Building the Tool In House was Our Solution
While researching existing third-party tools to scrub PII from data, the Engineering team at Spokeo found it necessary to build an in-house solution. The Software Development/Design Engineer in Test (SDET) team at Spokeo built a data scrubber tool that takes input data containing real values from the production environment and creates anonymized output data in the original format. The input can be a file in text, csv, parquet, or even json object with multiple levels of nested structure. The data scrubber has a configuration file where the user can specify which fields contain sensitive data that needs to be scrubbed and replaced with synthetic values that look real – for instance firstName, lastName, phoneNumber, dateOfBirth, mailingAddress, and numerous other data fields that might be sensitive to the consumer or your business.

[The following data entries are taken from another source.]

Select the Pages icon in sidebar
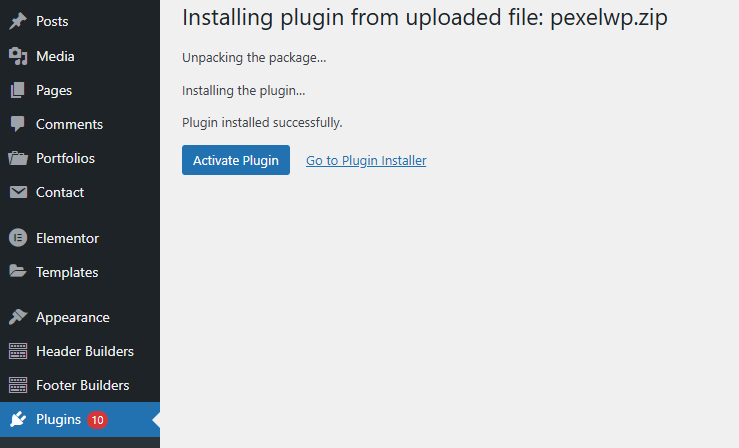Image resolution: width=739 pixels, height=448 pixels. tap(18, 90)
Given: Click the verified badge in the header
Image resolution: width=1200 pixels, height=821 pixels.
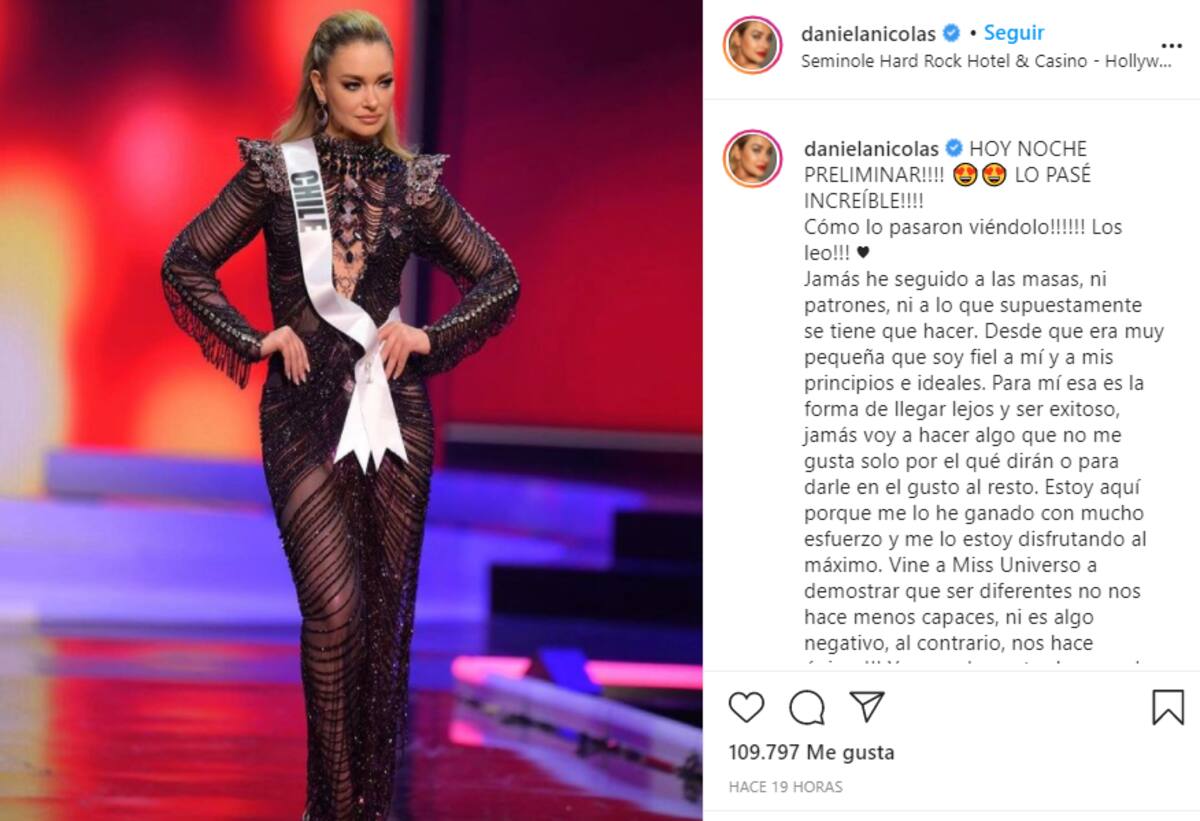Looking at the screenshot, I should pyautogui.click(x=955, y=33).
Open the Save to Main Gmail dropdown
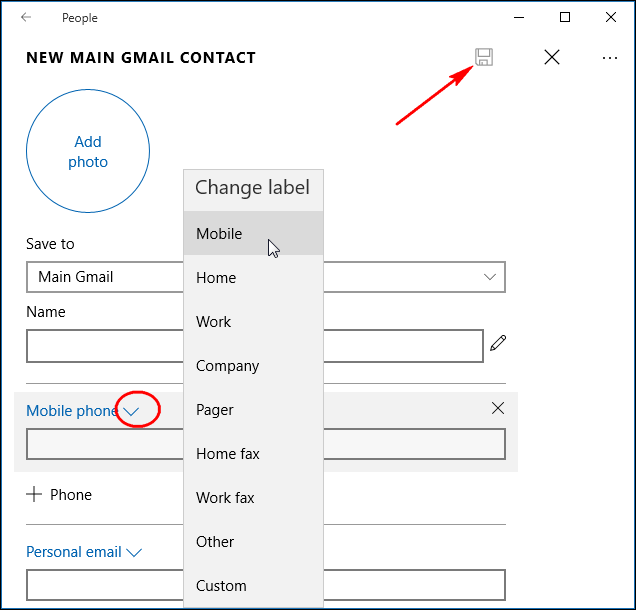 (x=266, y=277)
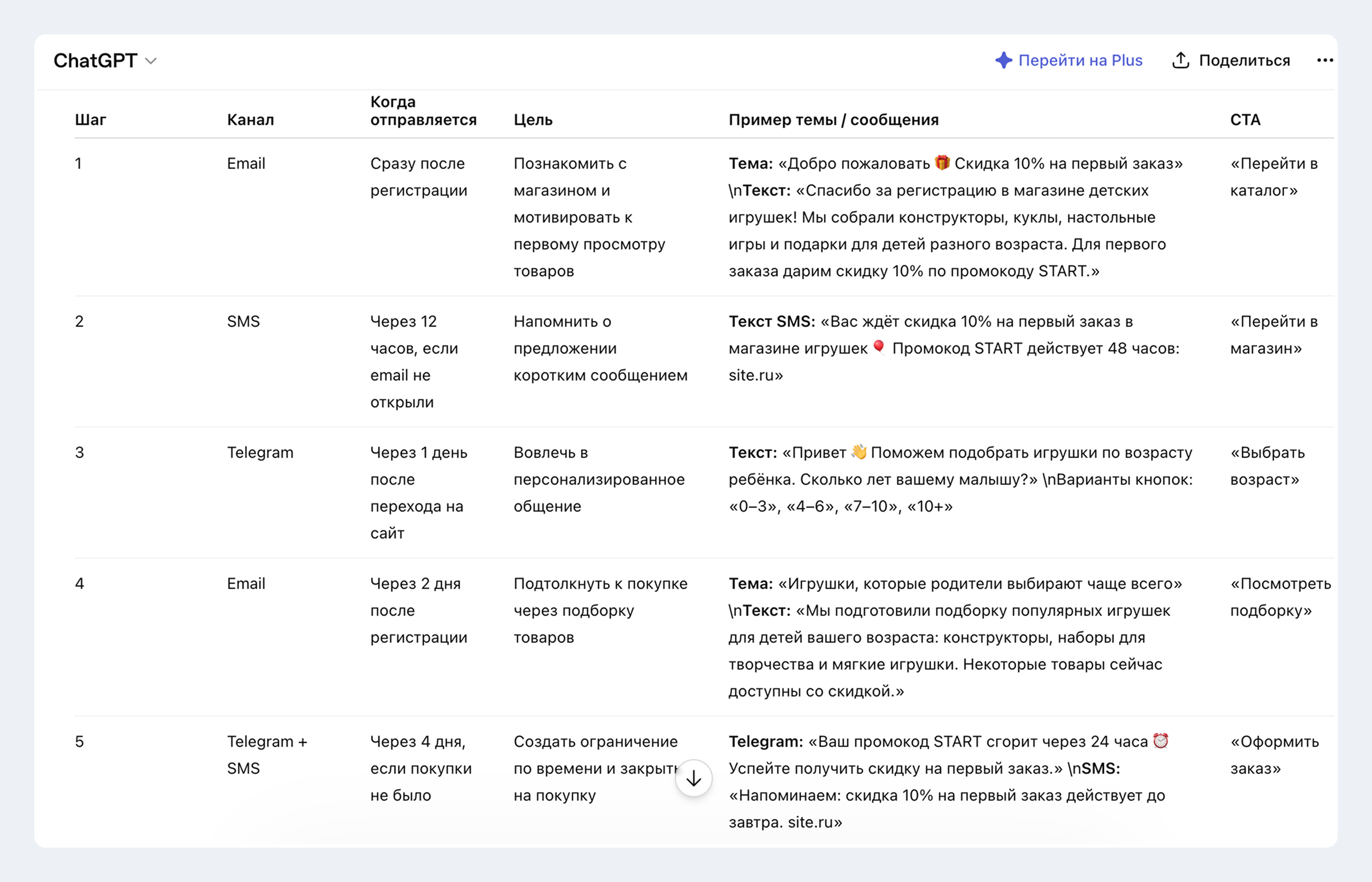Click the scroll-to-bottom arrow button
1372x882 pixels.
[693, 778]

This project started out as a much simpler script. The use cases grew very quickly calling for a well engineered tool. We created a factory that can produce a value for any given “column_name” or “key” in json. The user has the option to fine tune the synthetic data generated by the factory by specifying certain parameters for each of the fields. We wanted to make sure that the data integrity is intact even as we scrub the data.
Key Challenges
There were several challenges along the way as we completed the proof of concept (POC) with limited features and subsequently used the design as the solution to implement the remaining features. A few of the challenges that the team resolved quickly are below:
- Related columns: Each record must maintain related column values. Ex: the values in first_name, last_name, and full_name must make sense. So we couldn’t simply create a random value for the given column because some values have partial data that has to agree with other columns.
- Dependent columns: Certain columns should only have a value if the value of another column is a specific string. Ex: “date_of_marriage” should only have a date if the value for the “married” column is “Yes”.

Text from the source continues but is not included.